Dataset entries
....
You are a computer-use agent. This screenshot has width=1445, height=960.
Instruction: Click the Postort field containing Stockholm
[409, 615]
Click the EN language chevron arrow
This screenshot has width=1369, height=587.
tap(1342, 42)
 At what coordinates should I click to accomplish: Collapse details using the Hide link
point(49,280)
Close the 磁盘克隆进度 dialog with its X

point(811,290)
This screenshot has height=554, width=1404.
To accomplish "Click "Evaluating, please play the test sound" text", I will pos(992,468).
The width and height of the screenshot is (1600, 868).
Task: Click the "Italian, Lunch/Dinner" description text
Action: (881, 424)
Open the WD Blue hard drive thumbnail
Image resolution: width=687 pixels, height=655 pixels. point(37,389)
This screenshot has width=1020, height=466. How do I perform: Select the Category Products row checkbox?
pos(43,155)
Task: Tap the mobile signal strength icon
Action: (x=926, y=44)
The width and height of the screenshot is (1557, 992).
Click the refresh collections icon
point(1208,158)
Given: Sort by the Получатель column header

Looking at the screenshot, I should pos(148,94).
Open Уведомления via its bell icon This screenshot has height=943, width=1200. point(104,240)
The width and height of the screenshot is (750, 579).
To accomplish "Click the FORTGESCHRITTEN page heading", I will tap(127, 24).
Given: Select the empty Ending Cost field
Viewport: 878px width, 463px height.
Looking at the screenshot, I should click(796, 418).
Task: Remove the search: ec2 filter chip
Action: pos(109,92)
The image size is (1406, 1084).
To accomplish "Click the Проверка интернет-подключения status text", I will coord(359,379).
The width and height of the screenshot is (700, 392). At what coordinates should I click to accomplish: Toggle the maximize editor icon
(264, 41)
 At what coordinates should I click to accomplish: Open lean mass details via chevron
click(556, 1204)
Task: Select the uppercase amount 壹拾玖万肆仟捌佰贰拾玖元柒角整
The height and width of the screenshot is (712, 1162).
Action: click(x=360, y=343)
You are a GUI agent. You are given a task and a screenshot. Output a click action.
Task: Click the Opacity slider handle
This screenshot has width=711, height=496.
....
All of the records above should be given again exactly as written.

### Exercise response
You are a computer-use agent. This screenshot has width=1445, height=960.
Instruction: Click the Postort field containing Stockholm
[409, 615]
Click the EN language chevron arrow
This screenshot has width=1369, height=587.
tap(1342, 42)
 At what coordinates should I click to accomplish: Collapse details using the Hide link
point(49,280)
Close the 磁盘克隆进度 dialog with its X

point(811,290)
This screenshot has height=554, width=1404.
To accomplish "Click "Evaluating, please play the test sound" text", I will pos(992,468).
The width and height of the screenshot is (1600, 868).
Task: Click the "Italian, Lunch/Dinner" description text
Action: (881, 424)
Open the WD Blue hard drive thumbnail
Image resolution: width=687 pixels, height=655 pixels. point(37,389)
This screenshot has width=1020, height=466. How do I perform: Select the Category Products row checkbox?
pos(43,155)
Task: Tap the mobile signal strength icon
Action: (x=926, y=44)
The width and height of the screenshot is (1557, 992).
Click the refresh collections icon
point(1208,158)
Given: Sort by the Получатель column header

Looking at the screenshot, I should pos(148,94).
Open Уведомления via its bell icon This screenshot has height=943, width=1200. point(104,240)
The width and height of the screenshot is (750, 579).
To accomplish "Click the FORTGESCHRITTEN page heading", I will tap(127, 24).
Given: Select the empty Ending Cost field
Viewport: 878px width, 463px height.
Looking at the screenshot, I should click(796, 418).
Task: Remove the search: ec2 filter chip
Action: pos(109,92)
The image size is (1406, 1084).
To accomplish "Click the Проверка интернет-подключения status text", I will coord(359,379).
The width and height of the screenshot is (700, 392). At what coordinates should I click to accomplish: Toggle the maximize editor icon
(264, 41)
 At what coordinates should I click to accomplish: Open lean mass details via chevron
click(556, 1204)
Task: Select the uppercase amount 壹拾玖万肆仟捌佰贰拾玖元柒角整
The height and width of the screenshot is (712, 1162).
Action: click(x=360, y=343)
You are a GUI agent. You are given a task and a screenshot. Output a click action.
Task: Click the Opacity slider handle
This screenshot has width=711, height=496.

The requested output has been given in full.